A less than obvious use of this instruction was in bounds checking:

CMP     a,max
CMP     a,min   ; if a < max
BR      OUT     ; if a = max or (a < max and a < min)
BR      OUT     ; if a > max or (a < max and a = min)
                ; if a < max and a > min

The above code branches to OUT if a is in the range from min to max exclusive of the end points. This is the kind of trick you can fail to invent after years of using a machine.

The Fortran if Statement

The original Fortran language had a bizarre if statement that only makes sense in the context of this strange comparison instruction:

if (a) 10,20,30

This branches to the label 10 if a is less than zero, to the label 20 if a is zero, and to 30 if a is greater. Labels in Fortran were numeric, and if you left out a label in the above, it meant "fall through" to the next statement.

Efficient Bounds Checking on the ARM

The ARM instruction set has an equally strange but delightfully optimal coding trick for bounds checking. Every ARM instruction can optionally be made contingent on the condition codes. As a result, you can write bounds checking code as follows:

cmp     a,upper
cmple   lower,b
ble     inrange         @ (a <= upper) and (lower <= a)

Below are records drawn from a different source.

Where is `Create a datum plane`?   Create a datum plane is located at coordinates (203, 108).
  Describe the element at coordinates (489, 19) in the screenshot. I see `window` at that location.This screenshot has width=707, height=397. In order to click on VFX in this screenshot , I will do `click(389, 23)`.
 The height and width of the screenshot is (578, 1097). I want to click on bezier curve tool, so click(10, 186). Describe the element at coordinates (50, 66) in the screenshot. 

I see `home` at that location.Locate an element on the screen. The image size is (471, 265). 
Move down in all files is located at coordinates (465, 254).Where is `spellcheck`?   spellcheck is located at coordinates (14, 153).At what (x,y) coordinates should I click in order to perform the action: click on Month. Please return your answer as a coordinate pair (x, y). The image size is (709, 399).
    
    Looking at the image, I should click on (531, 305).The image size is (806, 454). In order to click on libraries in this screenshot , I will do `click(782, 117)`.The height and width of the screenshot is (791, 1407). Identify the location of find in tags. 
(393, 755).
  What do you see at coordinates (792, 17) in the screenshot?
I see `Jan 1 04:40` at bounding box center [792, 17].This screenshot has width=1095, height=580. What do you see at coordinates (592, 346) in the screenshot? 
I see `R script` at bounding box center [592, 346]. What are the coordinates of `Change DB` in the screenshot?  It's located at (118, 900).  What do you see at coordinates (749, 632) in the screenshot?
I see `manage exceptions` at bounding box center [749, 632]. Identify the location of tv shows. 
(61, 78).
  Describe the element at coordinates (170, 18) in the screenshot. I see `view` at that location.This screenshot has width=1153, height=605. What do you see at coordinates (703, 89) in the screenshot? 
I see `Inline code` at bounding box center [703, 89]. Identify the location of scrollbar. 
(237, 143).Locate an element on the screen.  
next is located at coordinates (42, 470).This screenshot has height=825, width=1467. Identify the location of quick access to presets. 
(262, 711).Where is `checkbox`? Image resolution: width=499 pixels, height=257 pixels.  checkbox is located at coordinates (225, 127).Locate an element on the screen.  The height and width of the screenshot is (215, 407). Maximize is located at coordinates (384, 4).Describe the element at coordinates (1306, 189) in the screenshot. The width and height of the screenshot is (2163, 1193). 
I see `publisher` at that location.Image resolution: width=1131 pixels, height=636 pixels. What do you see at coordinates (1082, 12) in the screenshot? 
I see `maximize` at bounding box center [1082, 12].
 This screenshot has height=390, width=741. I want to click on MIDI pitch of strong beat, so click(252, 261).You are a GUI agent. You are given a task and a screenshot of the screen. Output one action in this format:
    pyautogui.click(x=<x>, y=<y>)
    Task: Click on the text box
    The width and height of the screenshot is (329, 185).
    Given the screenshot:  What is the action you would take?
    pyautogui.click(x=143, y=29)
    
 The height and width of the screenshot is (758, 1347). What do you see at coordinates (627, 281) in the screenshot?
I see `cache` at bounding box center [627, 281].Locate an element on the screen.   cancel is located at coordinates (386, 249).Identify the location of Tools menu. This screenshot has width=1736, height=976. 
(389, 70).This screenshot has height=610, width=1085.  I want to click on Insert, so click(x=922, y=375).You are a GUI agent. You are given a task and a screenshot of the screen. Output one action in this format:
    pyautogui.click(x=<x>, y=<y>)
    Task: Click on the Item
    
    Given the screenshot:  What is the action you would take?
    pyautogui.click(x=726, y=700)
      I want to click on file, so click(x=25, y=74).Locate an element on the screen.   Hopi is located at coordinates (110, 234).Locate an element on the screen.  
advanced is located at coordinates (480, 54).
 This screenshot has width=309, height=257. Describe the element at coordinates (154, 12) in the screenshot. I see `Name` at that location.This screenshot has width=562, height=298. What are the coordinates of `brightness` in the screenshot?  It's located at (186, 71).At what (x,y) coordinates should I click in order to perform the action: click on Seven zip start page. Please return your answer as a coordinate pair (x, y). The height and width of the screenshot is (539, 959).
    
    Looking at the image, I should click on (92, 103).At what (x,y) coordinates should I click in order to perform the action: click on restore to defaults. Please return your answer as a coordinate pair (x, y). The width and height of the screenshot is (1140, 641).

This kind of tricky code is obvious for register-to-register operations, and within the rather tricky constraints of the ARM instruciton set concerning immediate operands, it may also be used.

Of course, to complete our treatment of bounds checking, we need to ask, how do we throw an exception. All code anywhere in the program that needs to throw a range exception can branch to a single point in the code to throw that exception, but what this code does depends on our implementation of exception semantics. A default bit of code that simply outputs the error message unhandled exception and then terminates the program would make an excellent temporary solution until we get around to worrying about catching exceptions.

Speaking of temporary solutions, an excellent way to make your Kestrel programs testable before you have generalized support for subroutine calls that includes support for calls to external C functions would be to define a new kind of statement.

<statement> ::== "putchar" "(" <expression> ")"

This would evaluate the expression, verify that it is a character expression, and then put that parameter in palce for a call to the external C routine, all handled as a special case instead of as a general mechanism.